I come across a lot of people who proudly proclaim that they are not “data people.” They avoid spreadsheets, they hate columns of numbers, and they claim to get confused easily amidst it all. I’m here to help them all understand – data is your friend and everyone is a data person.
Let’s start with a simple clarification about what “data” is. Data is simply information. It doesn’t have to be a million line spreadsheet, it can be the text of an email. Data is any recorded and referencable piece of information. That’s it. If you go through your email for the number of times you were asked a question, you are doing data analysis.
The common misunderstanding with data is that you need to know everything about Excel to be able to be a data person. Here there is a misunderstanding of the difference between raw data and formatted data. Anyone can work with formatted data but raw data is a different animal.

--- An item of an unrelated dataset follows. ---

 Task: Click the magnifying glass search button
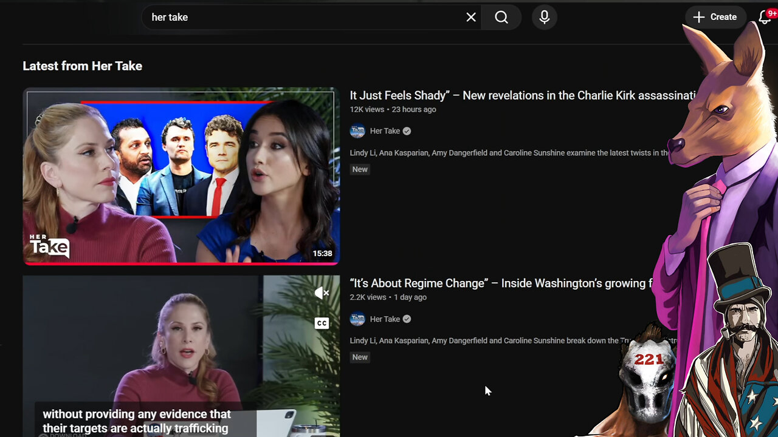tap(501, 18)
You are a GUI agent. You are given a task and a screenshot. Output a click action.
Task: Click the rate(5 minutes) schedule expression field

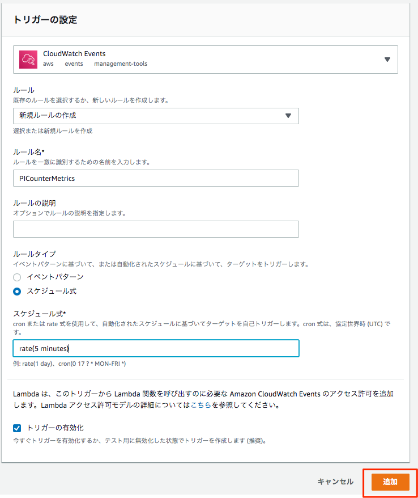tap(156, 348)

Raw data is that information which comes in that hasn’t been cleaned, checked, validated, or organized. This process of turning raw data into formatted data is not something that anyone should do. You have to understand the original intent of the data, understand relational data standards, and generally be comfortable inside of data tools. This is a specialized activity.
After the data is formatted, it’s now anyone’s to work with. At this point, working with data largely comes down to asking questions and using the data to answer those questions.
The basic skill set of many jobs can be boiled down to “knowing what questions to ask and getting the right answers.” Those answers may come from experience, reading tea leaves, interviewing other experts, or (most commonly) analyzing the data. If you know what questions to ask, you are 75% of the way to being good at working with data.
Many people believe that an answer with 99% confidence is better than one with only 70% confidence. On the surface, with no additional information, maybe this could make sense. But the world of trade-offs almost always makes the 70% solution better.
Trade-offs occur in every decision. Moving any decision from 70% confidence to 99% requires time and complexity. Time is a non-renewable resource that we can never get back. Delaying a decision to increase confidence can often cost a lot of time and only yield false levels of new confidence. Complexity is similar, the more complexity involved in a decision, the more likely an error exists somewhere in the assumptions.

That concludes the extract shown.